Guidelines and Limitations of XML Bulk Load (SQLXML 4.0)

Applies to: SQL Server Azure SQL Database

When you use XML Bulk Load, you should be familiar with the following guidelines and limitations:

  • Inline schemas are not supported.

    If you have an inline schema in the source XML document, XML Bulk Load ignores that schema. You specify the mapping schema for XML Bulk Load external to the XML data. You cannot specify the mapping schema at a node by using the xmlns="x:schema" attribute.

  • An XML document is checked for being well-formed, but it is not validated.

    XML Bulk Load checks the XML document to determine whether it is well-formed-that is, to ensure that the XML conforms to the syntax requirements of the World Wide Web Consortium's XML 1.0 recommendation. If the document is not well-formed, XML Bulk Load cancels processing and returns an error. The only exception to this is when the document is a fragment (for example, the document has no single root element), in which case XML Bulk Load will load the document.

    XML Bulk Load does not validate the document with respect to any XML-Data or DTD schema that is defined or referenced within the XML data file. In addition, XML Bulk Load does not validate the XML data file against the mapping schema supplied.

  • Any XML prolog information is ignored.

    XML Bulk Load ignores all the information before and after the <root> element in the XML document. For example, XML Bulk Load ignores any XML declarations, internal DTD definitions, external DTD references, comments, and so on.

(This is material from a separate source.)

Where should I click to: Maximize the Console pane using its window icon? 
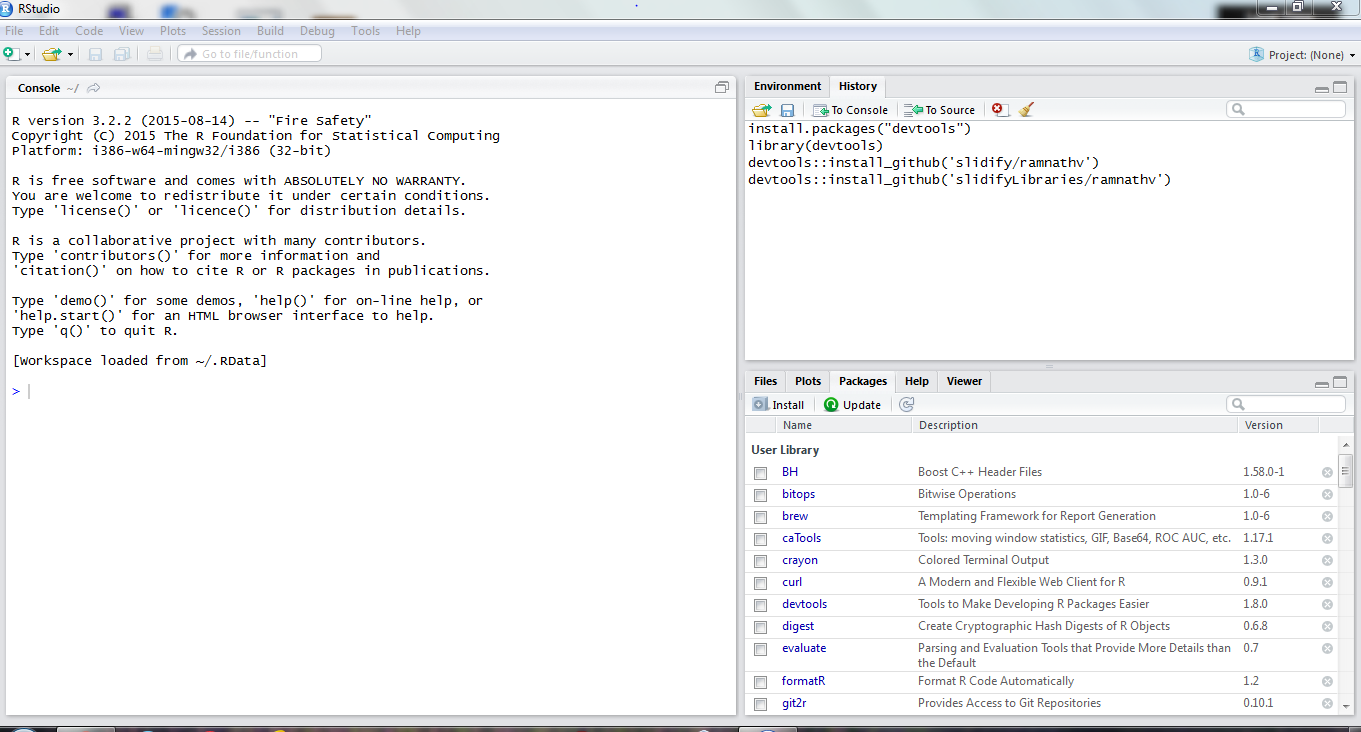point(722,88)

  • If you have a mapping schema that defines a primary key/foreign key relationship between two tables (such as between Customer and CustOrder), the table with the primary key must be described first in the schema. The table with the foreign key column must appear later in the schema. The reason for this is that the order in which the tables are identified in the schema is the order that is used to load them into the database.For example, the following XDR schema will produce an error when it is used in XML Bulk Load because the <Order> element is described before the <Customer> element. The CustomerID column in CustOrder is a foreign key column that refers to the CustomerID primary key column in the Cust table.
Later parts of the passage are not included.